___ Input rows

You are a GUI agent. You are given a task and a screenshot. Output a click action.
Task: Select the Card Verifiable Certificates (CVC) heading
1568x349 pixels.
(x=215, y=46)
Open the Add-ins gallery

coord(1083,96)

______

Exercise details:
Copy out these lines without any changes.

Solution for this problem:
You are a GUI agent. You are given a task and a screenshot. Output a click action.
Task: Select the Card Verifiable Certificates (CVC) heading
1568x349 pixels.
(x=215, y=46)
Open the Add-ins gallery

coord(1083,96)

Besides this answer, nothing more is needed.